MacLatchie, the attorney for the deputies, said his investigation found that when a Badin police officer arrived, Lewis jumped on the hood of his patrol car, fought with him and tried to grab his gun. When the two sheriff’s deputies later arrived, Lewis also struggled with them and tried to grab their holstered handguns as well, MacLatchie said. At one point, Lewis grabbed the grip of one of the officer’s guns and refused to let go, the attorney said.

Lewis, who stood 6 feet tall and weighed 228 pounds, was exhibiting “an abnormally high amount of strength” and seemed impervious to pain, MacLatchie said.

There were no police dash cameras or body cameras to record the struggle, MacLatchie said. But a bystander did shoot grainy cellphone video after the officers finally had Lewis restrained on the ground, he said.

That video shows that Lewis had “purposeful movement for several minutes” after he was tased, according to the autopsy report. He had been placed “prone and handcuffed,” the autopsy states, but “became unresponsive several minutes after law enforcement agents ceased physical contact with him.”

Unsafe for the human heart?

The lawsuit also contends that Axon knew that the Taser models used on Lewis produce charges that are “significantly more powerful than the level that is safe for human cardiac function.”
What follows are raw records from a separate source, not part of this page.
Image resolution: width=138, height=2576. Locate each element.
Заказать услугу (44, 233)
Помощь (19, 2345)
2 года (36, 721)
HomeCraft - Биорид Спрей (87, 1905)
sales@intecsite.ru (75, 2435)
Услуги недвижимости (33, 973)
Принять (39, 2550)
One of the Taser models that was used to shock Lewis does not automatically cut off after five seconds, contrary to the company’s representations, the lawsuit asserts. In Lewis’ case, one of the electrical shocks lasted nine seconds, according to Taser logs filed with the lawsuit.

The logs also show that the two Taser devices used that night were fired a total of 26 times. That amounted to excessive force, the lawsuit maintains, and violated the Constitutional prohibition against cruel and unusual punishment.